There are two reasons. One is, if we know the places which have been hit very hard, that’s precisely the places where we need to invest more if at all there is a third wave coming. Because now what we need to do is a plan for the next wave. So, we need to firstly get a sense of which are the districts of India which were caught up and that’s what these numbers are going to tell us, not the official numbers. The official numbers tell you districts, you know, with virtually zero deaths, but huge excess mortality. So, one it helps you in better planning for the next wave or two. Second thing is that, If we make these numbers publicly available regularly, we can actually start identifying when the wave is going to pick up because then we have an addition. We just don’t have the numbers. We have just this excess death number to see if it’s going up in precisely those places that don’t have the facilities. We can then start diverting resources and give a simple example, we can use the official Covid numbers for that oxygen allocation.

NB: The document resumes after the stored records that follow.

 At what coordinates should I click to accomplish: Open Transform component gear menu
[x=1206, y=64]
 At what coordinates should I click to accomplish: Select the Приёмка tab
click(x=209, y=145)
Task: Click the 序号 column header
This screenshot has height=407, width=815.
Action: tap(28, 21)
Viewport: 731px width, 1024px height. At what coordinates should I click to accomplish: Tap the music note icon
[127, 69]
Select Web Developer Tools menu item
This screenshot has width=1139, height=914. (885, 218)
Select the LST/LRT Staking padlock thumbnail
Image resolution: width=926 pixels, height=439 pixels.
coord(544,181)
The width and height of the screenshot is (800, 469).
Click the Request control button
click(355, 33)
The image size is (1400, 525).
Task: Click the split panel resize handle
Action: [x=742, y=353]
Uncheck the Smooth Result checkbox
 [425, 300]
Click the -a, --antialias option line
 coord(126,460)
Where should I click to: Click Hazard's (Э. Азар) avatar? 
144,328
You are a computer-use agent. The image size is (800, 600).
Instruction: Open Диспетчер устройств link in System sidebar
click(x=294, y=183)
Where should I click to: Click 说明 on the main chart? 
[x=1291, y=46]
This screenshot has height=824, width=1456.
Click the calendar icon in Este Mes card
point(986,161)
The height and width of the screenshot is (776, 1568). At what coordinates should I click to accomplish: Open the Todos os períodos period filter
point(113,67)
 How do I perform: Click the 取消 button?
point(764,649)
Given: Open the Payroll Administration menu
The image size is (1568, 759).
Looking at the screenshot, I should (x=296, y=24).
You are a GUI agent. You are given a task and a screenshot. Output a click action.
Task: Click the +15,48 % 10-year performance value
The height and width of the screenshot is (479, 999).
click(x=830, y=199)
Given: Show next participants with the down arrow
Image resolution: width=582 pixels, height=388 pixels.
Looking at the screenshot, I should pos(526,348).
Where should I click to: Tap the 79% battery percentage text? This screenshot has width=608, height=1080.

Now, just think of it as saying that actually more oxygen was technically required in Madhya Pradesh, it has huge relevance. This is not just an academic matter. It’s a matter which can save lives and that’s why we need to publish these statistics as soon as possible.
Apart from more transparency of publishing in all the deaths that happen, is there anything else that we need for better covid management?
I think, broadly put, there are maybe two or three things that you can do better than what we are doing. One is in terms of investing in tracking new mutations. I think why wave two was so different was primarily because of this strain and we do not track the mutations very well. This is also a lesson from past pandemics. So, investment in understanding the strain varieties that are in the public. Increasing testing capacity, even more, would be the second while the third is to ramp up the facilities. Hopefully, there’s no third wave, but if it is, you know, you don’t want to be in the same situation that we faced in the second wave. What people are now saying is, you know, the first wave, nobody expected and now people are saying again in the second wave that nobody expected. Then, I don’t know which way people are going to expect. The idea should be to now ramp up as much as possible, before a third wave if at all it materializes.